1ドル=160円、国債利回り3%。日本の高市早苗首相が迎えた経済環境だ。安倍晋三元首相の後継者を自任した高市首相が拡張財政を持ち出した時だけでも市場ではアベノミクスの「3本の矢」が再現され景気回復を導くという期待が出ていた。
しかし就任から1年もたっていない現在の状況は全く違う方向に流れている。日本の10年物国債利回りは1日に一時年3.005%まで上昇した。国債利回りが3%台まで上がったのは1996年9月から30年ぶりだ。円も先月の米日協調介入後に再び1ドル=160円前後まで円安が進んでいる。
タカイチノミクスが苦戦する最大の理由としては、アベノミクス当時と異なる経済環境が挙げられる。2012年にアベノミクスが幕を上げた当時は1ドル=80円台の記録的な円高で、10年物国債利回りは1%にも満たなかった。日本経済は長期のデフレと景気低迷から抜け出せずにいた。
安倍元首相はこうした状況で「3本の矢」を持ち出した。日本銀行が市中に金融を緩め金利を低くする最初の矢を放ち、その上に政府の積極財政と成長戦略という2つの矢を打つ戦略だった。低金利で政府と企業の資金調達負担を減らし、円安を誘導して輸出企業の価格競争力を引き上げる構造だった。
高市首相は積極財政と成長戦略を受け継いだが最も重要な金融緩和という最初の矢を打つのが難しくなった。すでに過度な円安と物価上昇を抑制するには資金をさらに放出するのではなく金利を上げなければならないためだ。安倍政権時代の処方はむしろ経済状況を悪化させかねないという指摘が出る理由だ。
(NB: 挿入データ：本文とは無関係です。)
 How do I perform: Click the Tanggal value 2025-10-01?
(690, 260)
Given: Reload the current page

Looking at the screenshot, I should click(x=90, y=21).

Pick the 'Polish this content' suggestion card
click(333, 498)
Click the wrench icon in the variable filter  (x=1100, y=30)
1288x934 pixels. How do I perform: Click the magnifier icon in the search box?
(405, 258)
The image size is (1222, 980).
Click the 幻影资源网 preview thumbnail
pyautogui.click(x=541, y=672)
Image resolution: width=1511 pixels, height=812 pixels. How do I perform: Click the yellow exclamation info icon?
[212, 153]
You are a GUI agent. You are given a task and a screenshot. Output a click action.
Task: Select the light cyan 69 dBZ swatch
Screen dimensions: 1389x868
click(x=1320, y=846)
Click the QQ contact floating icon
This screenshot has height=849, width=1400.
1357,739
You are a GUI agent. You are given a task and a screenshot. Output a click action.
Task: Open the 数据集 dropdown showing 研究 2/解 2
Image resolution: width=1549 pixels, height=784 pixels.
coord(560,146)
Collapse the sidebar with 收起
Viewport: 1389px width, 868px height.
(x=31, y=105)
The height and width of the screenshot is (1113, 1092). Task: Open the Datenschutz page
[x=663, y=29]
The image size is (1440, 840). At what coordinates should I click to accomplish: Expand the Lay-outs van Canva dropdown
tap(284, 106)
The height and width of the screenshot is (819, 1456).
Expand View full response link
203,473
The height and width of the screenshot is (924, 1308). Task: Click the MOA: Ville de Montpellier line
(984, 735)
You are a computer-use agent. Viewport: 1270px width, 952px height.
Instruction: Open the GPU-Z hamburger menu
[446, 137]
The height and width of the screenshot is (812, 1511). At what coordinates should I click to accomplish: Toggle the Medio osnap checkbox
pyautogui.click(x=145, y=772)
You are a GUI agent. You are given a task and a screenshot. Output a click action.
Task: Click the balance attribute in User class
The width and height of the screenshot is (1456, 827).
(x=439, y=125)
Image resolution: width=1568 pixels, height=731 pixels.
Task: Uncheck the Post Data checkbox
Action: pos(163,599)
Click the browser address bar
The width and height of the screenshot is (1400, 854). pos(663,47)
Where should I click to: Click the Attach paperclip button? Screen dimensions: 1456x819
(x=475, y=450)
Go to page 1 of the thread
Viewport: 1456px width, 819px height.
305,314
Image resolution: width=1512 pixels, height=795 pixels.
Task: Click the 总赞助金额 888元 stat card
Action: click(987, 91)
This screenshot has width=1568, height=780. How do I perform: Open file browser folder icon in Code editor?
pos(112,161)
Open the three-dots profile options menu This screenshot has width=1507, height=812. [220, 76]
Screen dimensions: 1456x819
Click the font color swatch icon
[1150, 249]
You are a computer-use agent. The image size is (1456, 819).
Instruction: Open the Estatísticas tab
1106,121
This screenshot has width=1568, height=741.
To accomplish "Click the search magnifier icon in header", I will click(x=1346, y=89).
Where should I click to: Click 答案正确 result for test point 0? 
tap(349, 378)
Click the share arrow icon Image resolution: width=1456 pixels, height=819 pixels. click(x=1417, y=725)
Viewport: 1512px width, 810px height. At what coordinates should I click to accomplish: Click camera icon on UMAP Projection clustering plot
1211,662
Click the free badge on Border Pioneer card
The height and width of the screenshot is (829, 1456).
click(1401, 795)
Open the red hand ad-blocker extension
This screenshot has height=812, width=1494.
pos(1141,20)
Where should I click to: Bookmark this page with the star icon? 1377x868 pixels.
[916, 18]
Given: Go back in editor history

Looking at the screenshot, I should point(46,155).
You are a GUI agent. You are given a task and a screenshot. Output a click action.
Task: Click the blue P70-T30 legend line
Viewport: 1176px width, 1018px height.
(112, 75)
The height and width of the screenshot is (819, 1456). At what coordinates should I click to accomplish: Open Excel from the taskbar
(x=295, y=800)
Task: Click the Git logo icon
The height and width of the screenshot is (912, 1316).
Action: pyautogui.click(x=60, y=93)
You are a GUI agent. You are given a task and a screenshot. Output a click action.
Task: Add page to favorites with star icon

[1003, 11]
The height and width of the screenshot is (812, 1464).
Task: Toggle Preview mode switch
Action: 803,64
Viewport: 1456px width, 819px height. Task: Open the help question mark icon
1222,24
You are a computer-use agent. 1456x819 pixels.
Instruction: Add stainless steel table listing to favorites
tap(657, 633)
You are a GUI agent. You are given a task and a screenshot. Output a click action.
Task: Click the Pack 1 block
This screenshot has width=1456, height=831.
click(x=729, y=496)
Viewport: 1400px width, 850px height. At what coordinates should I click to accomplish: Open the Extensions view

必要な財源は増え続けている。高市政権は2027年4月から2年間にわたり食料品消費税率を8%から1%に下げる計画で、税収減少は年間約5兆円と予想される。こうした中、日本各省庁が政府に要請した2027年度予算は143兆円台で4年連続過去最大値を更新した。
国債利回り上昇はこうした財政運営に対する市場の警告と解釈される。日本政府が今年度予算で国債元利金償還に策定した費用は31兆3000億円に達し、このうち利子費用だけで約13兆円だ。円安を防ごうと金利を上げれば政府の利子負担が大きくなり、引き上げを先送りすれば円安と輸入物価上昇が激しくなる「ジレンマ」に陥った中で、日本銀行は17~18日に追加利上げの可否を決める予定だ。